OCBC Bank suffered from margin pressure
Pressure was evident in Singapore, Indonesia, and China.
According to Barclays, while OCBC's life insurance and wealth management business was strong in 4Q, the banking business suffered from margin pressure and lower market-related fee income.
Here's more from Barclays:
Margins and loan growth could remain under pressure in FY13. We maintain our Equal Weight rating and lower our price target to S$9.3 (from S$9.5) based on our unchanged blended valuation methodology.
Weak underlying banking trends: OCBC reported FY12/4Q12 net profit of S$3.99bn/S$663m, 1%/5% above our estimates due to 1) better investment return on Great Eastern Holdings (GEH is OCBC's 85% life insurance subsidiary) Non-Par Fund and 2) lower-than-expected credit costs.

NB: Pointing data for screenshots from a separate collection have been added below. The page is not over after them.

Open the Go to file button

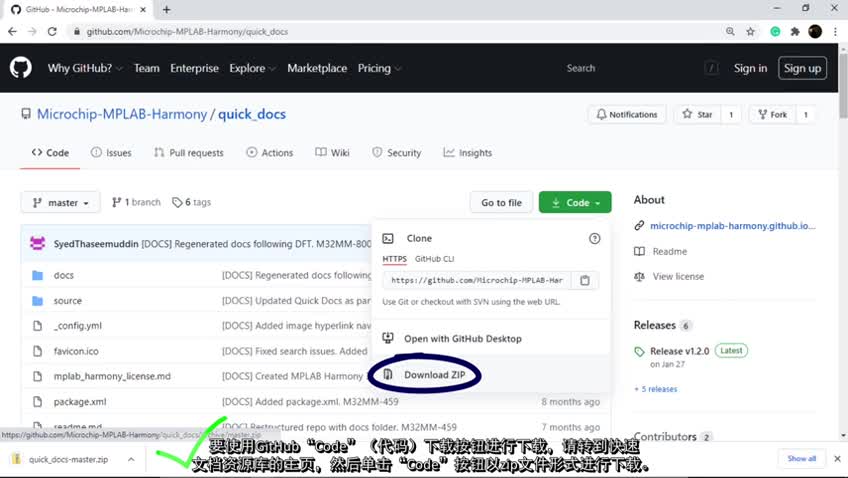tap(501, 202)
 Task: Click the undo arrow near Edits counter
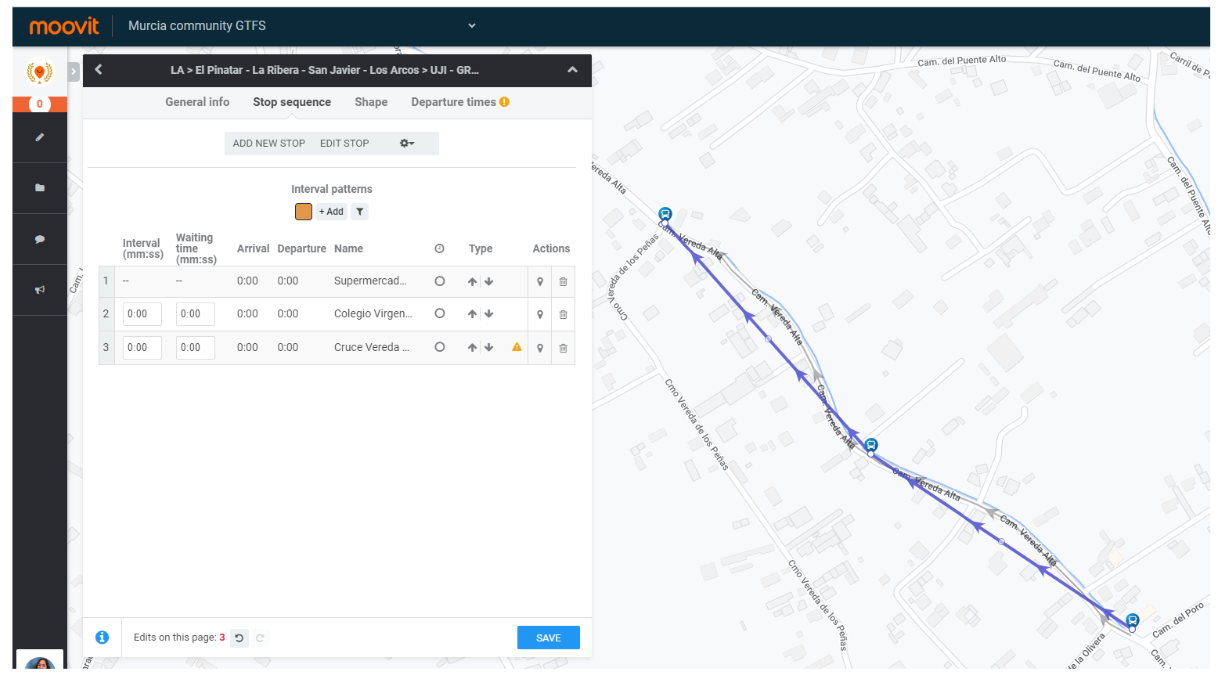[239, 637]
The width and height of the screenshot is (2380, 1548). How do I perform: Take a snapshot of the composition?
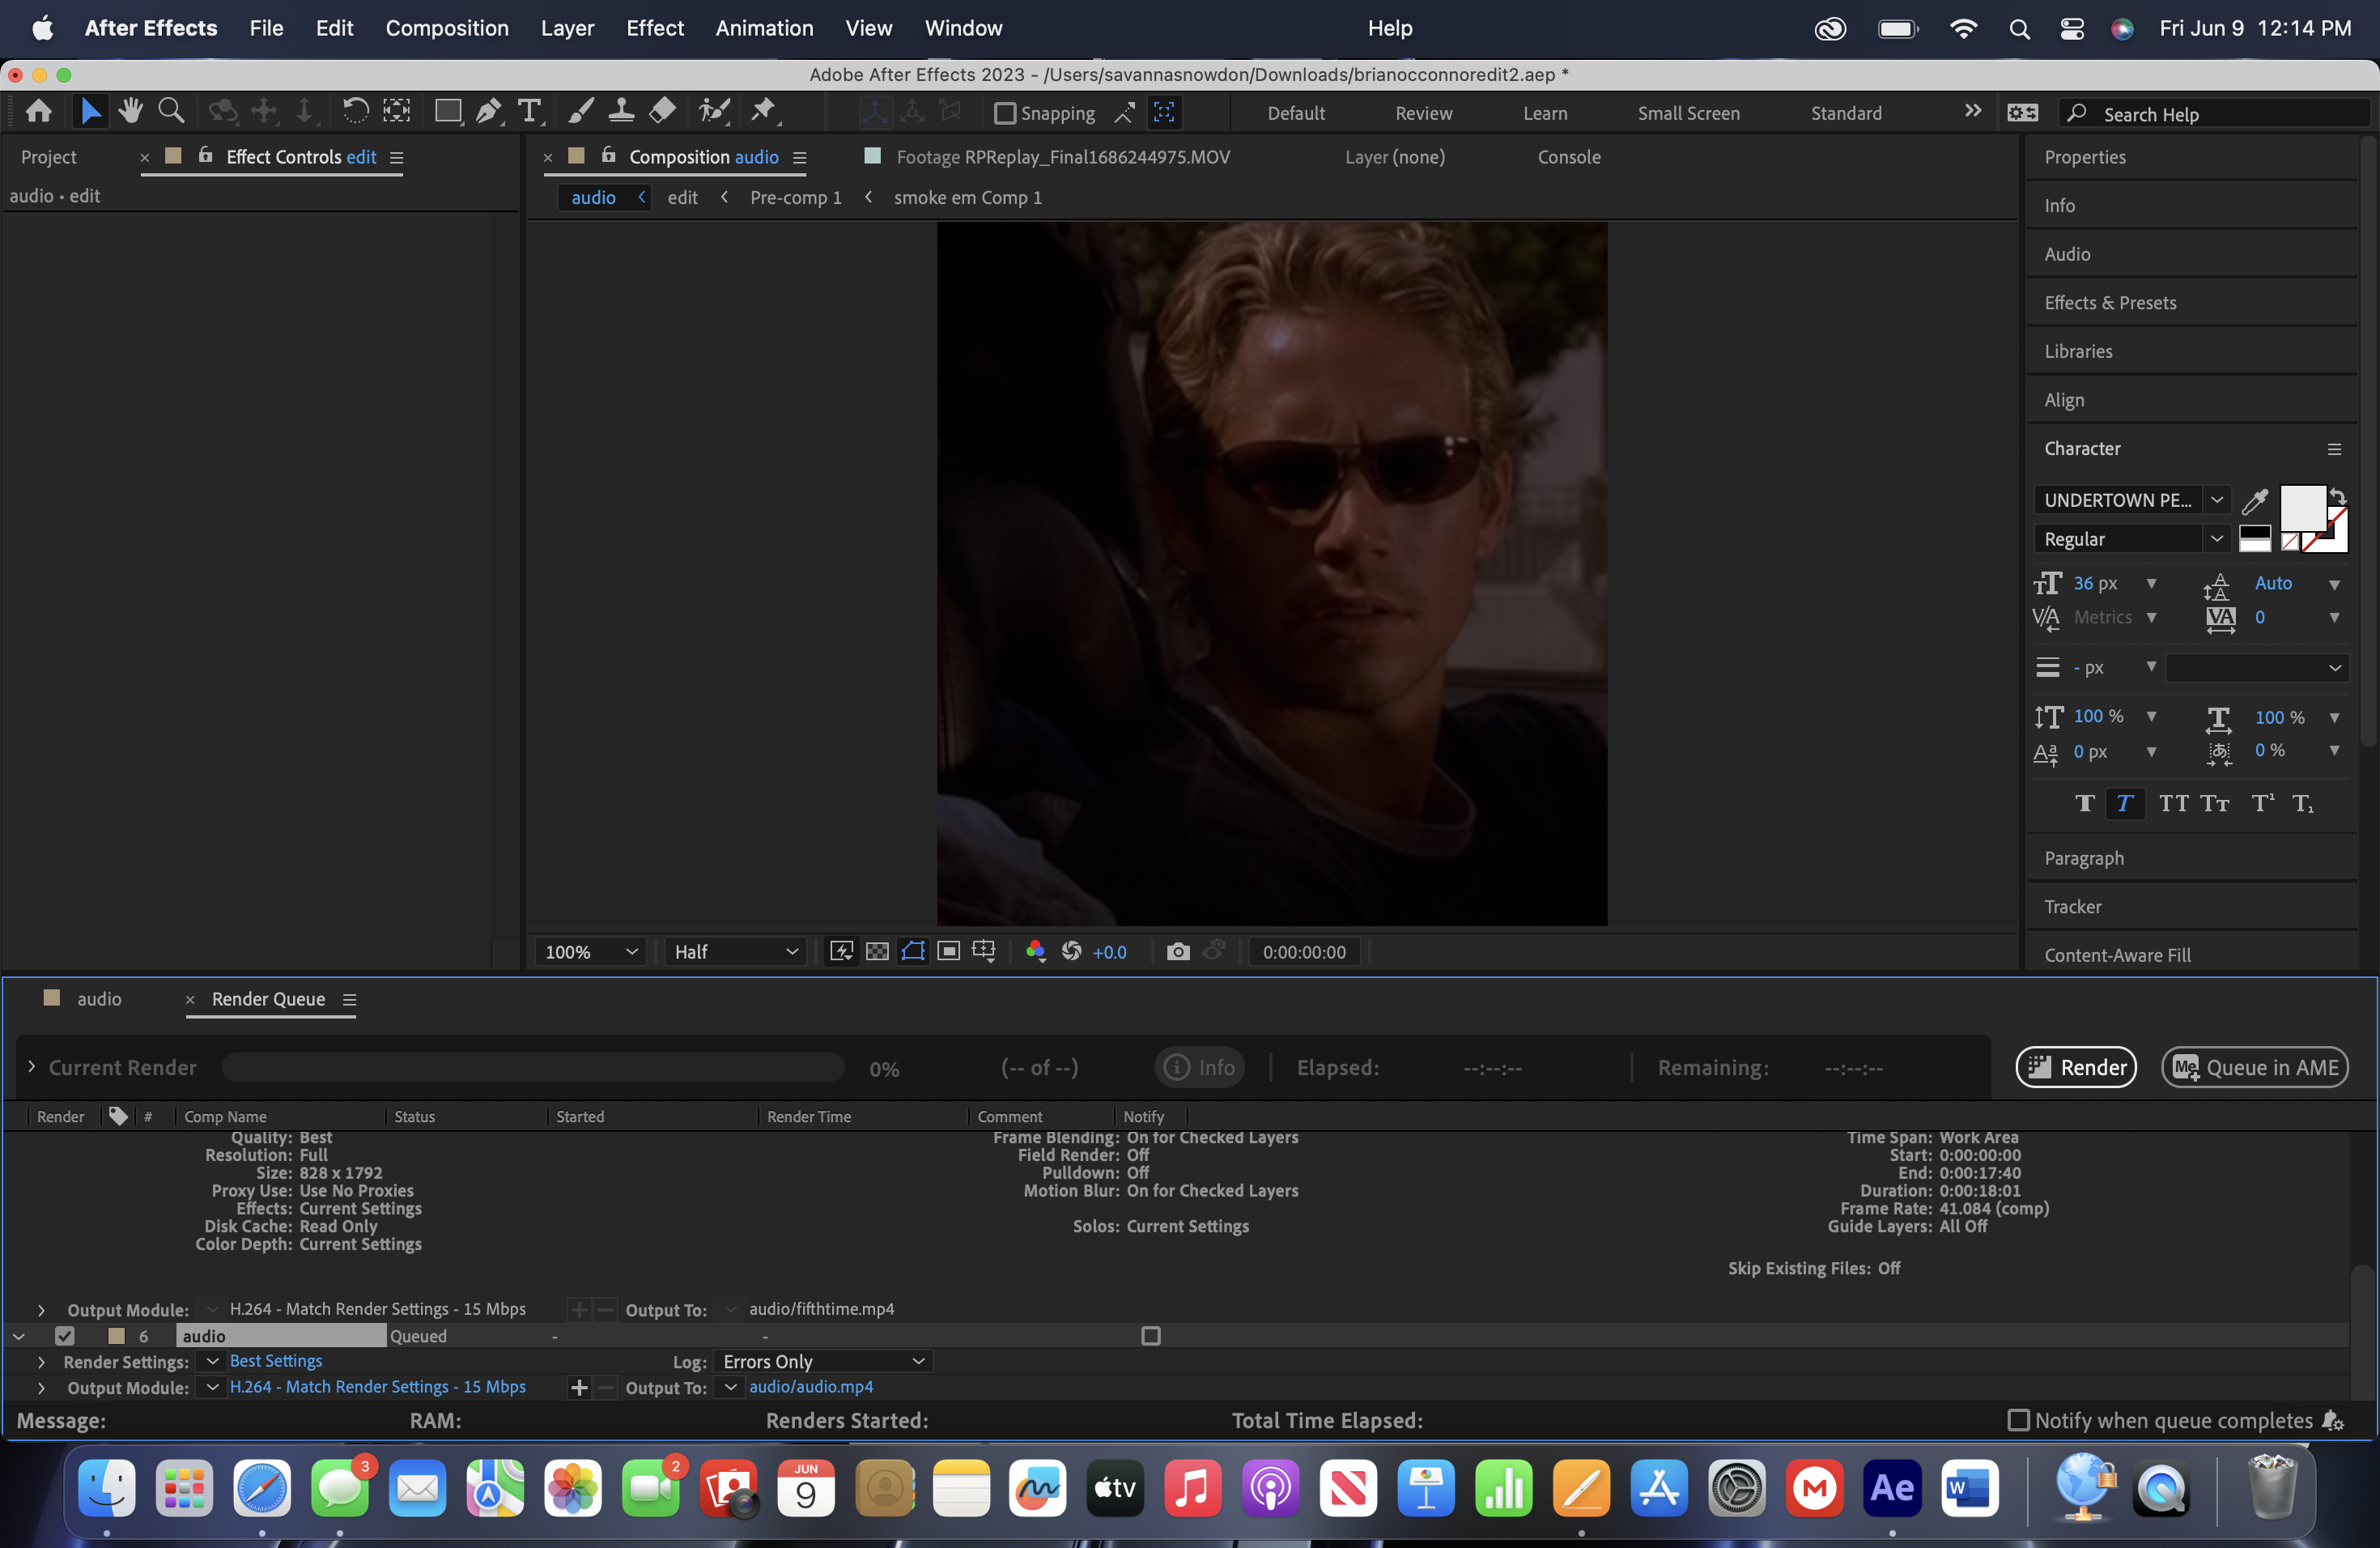[1177, 951]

Core banking revenue was weak, down 3% q/q as net interest income declined while fee income was flat. Margin contracted by 5bp q/q to 1.70% (same magnitude as DBS's 5bp q/q decline), pressure was evident in Singapore (downward loan repricing), Indonesia (fierce deposit competition and low return on government bonds) and China (interest rate cuts).

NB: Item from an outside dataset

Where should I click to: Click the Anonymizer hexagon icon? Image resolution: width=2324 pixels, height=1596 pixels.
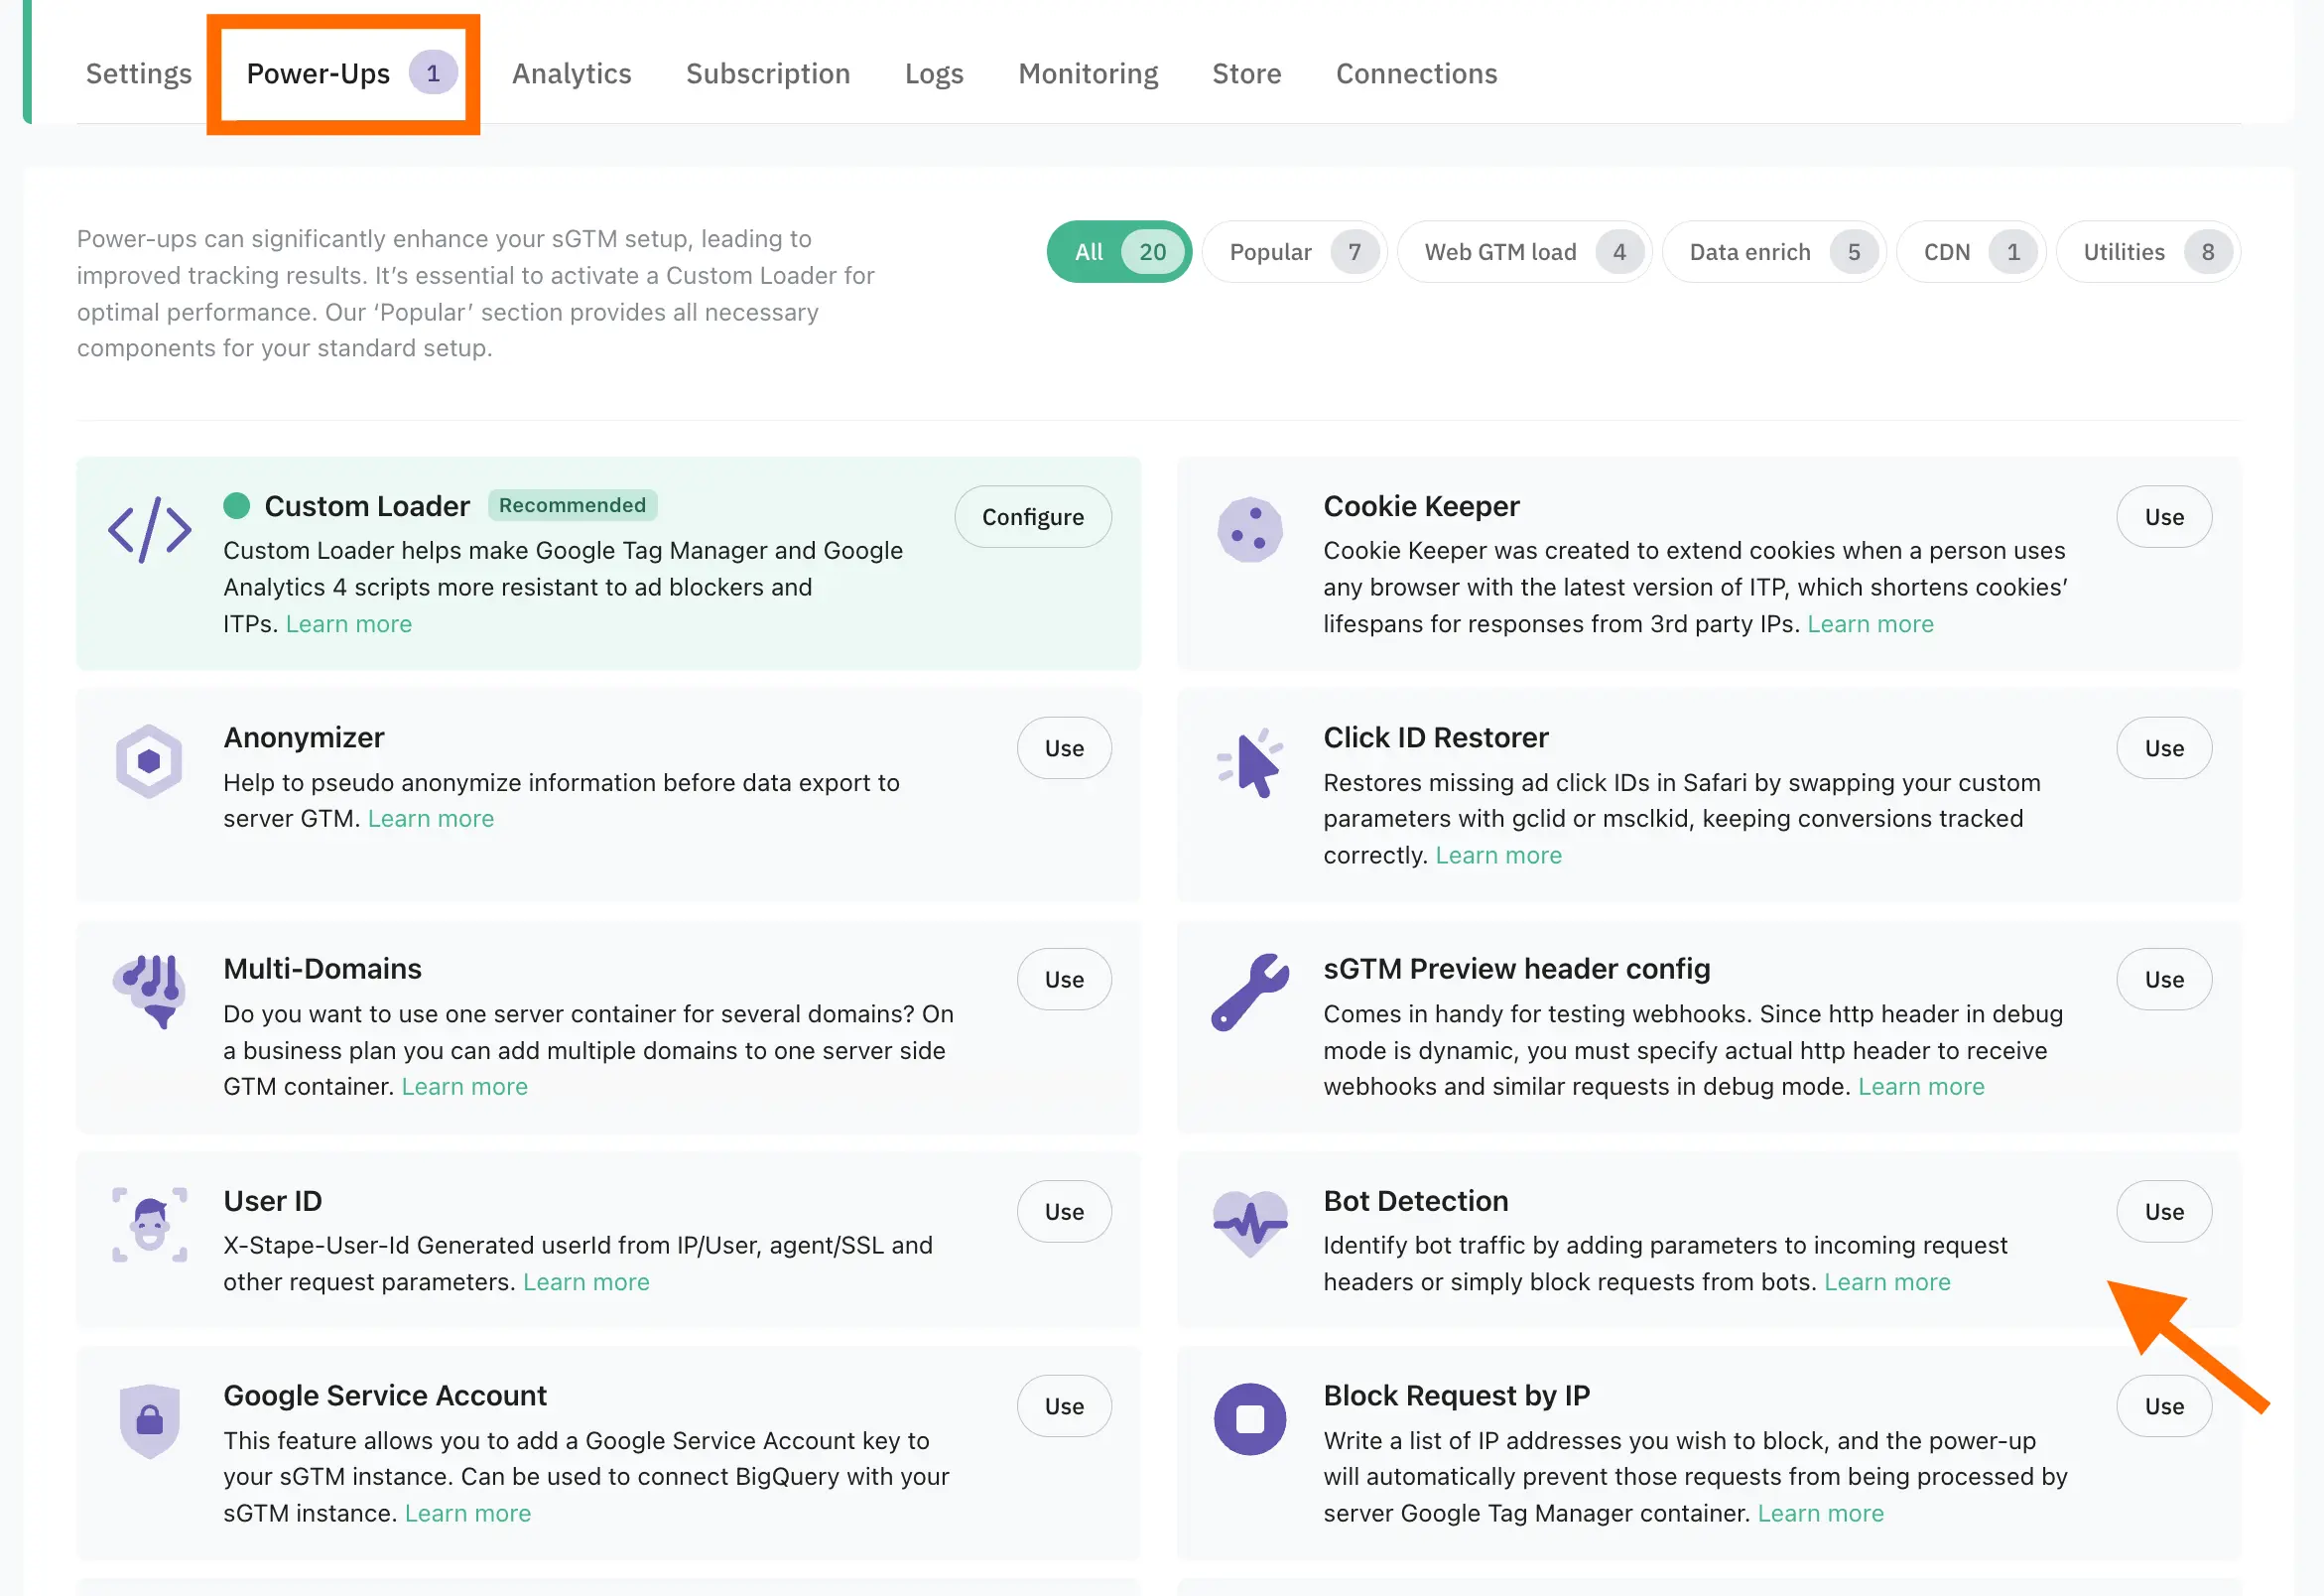[x=150, y=761]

Lower investment banking and brokerage revenue offset growth in wealth management and loan-related fees.
Persistent margin pressure: In FY13, management guides for margins to remain under pressure and loans to grow at a "high single digit" rate with growth skewed towards 2H12 (in the hope of a US recovery).
Management sees "low-teens" mortgage growth, which is still relatively strong (vs. 18% in 2012) as loans are drawn down when property projects complete. Management cites China-related lending as a key growth opportunity, but we see downside risk if monetary conditions remain loose in China (total social financing at record high in January 2013) leading to lower cross-border loan demand overseas.
We cut our FY13-14E profit forecasts by 2-3% reflecting a lower margin assumption.
Cut in dividend payout: OCBC unexpectedly lowered its dividend payout ratio from 45% to 40% of core profits (excluding the one-off disposal gains) in preparation for any "complementary opportunities" in its key focus markets - Indonesia and Greater China.
A final dividend of 17c/share (full year 33c/share) was declared, much lower than our 52c full year forecast. Accordingly, we lower our dividend payout forecast to 44% for FY13 and 40% for FY14-15 (from 45% previously).